I used Google Colab to train the model. Colab gives you free access to a GPU, which is a specialized processor that cuts the training time of a model like mine by about 80%. If you use it too much, Google might cut you off and you can either wait a while until you can use a GPU again, or pay up for their Pro version, which costs $10/month.
Gathering Your Own Image Data Set

I put my Python notebook in Github, but I’m not going to include all my images. If you want to try this on your own you’ll probably want to gather your own photos. This wasn’t difficult, but it took some dedication (obsession?) in order to sort through hundreds of photos each day and put the good ones in folders, organized by bird species. Before taking on bird ML as a hobby, I didn’t know much about birds, so I had to ask for help in identifying the birds now and then (thanks, Steve!). By the end, my image data set had about 2000 images of 15 different bird species. I didn’t separate the various sparrow species–I just lumped them together–but maybe I’ll try that later.
Results
In 9 training epochs I was able to get the results below. For the first 3 iterations, the Resnet weights are frozen, but in the last 6 epochs, these can be adjusted. The idea is that it’s not worth adjusting thousands of Resnet neural network weights early in the game, when your model is completely clueless. But once your model has been trained to a reasonable level, you can let fast.ai adjust the Resnet weights to optimize your results.
epoch | train_loss | valid_loss | error_rate | time |
---|---|---|---|---|
0 | 3.697723 | 1.892719 | 0.590698 | 02:16 |
1 | 2.527083 | 0.875750 | 0.267442 | 02:17 |
2 | 1.701044 | 0.560366 | 0.186047 | 02:18 |
epoch | train_loss | valid_loss | error_rate | time |
---|---|---|---|---|
0 | 0.566087 | 0.316642 | 0.100000 | 02:20 |
1 | 0.360757 | 0.277740 | 0.083721 | 02:20 |
2 | 0.249010 | 0.196168 | 0.067442 | 02:19 |
3 | 0.183660 | 0.210550 | 0.067442 | 02:20 |
4 | 0.121282 | 0.191973 | 0.053488 | 02:22 |
5 | 0.086573 | 0.180368 | 0.051163 | 02:20 |
So with an error rate of 0.05, we’re at 95% validation accuracy. Given that Resnet’s never seen these pictures, we hope that this accuracy will carry over to inference on real images captured by the Rasperry Pi, day-by-day. Did it? Yes!

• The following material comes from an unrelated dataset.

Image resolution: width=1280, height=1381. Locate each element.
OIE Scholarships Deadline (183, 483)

As an example, you can see that in my Python notebook I ran inferencing on 15 additional images, and it got only one wrong. You can see an example of this at the left. Below, you can see the model’s results. It thinks this is a cardinal with very high certainty (0.999), which is correct.
('Cardinal', tensor(4), tensor([7.0226e-10, 3.4064e-09, 3.4986e-05, 8.6896e-07, 9.9989e-01, 6.3346e-08, 3.4776e-09, 1.3251e-07, 1.2651e-06, 1.4257e-08, 1.1414e-07, 6.5111e-05, 9.6264e-08, 7.8018e-07, 2.4581e-06]))
So gathering my own images and training my own model let me achieve quite good accuracy compared with using canned data from a publicly available data set.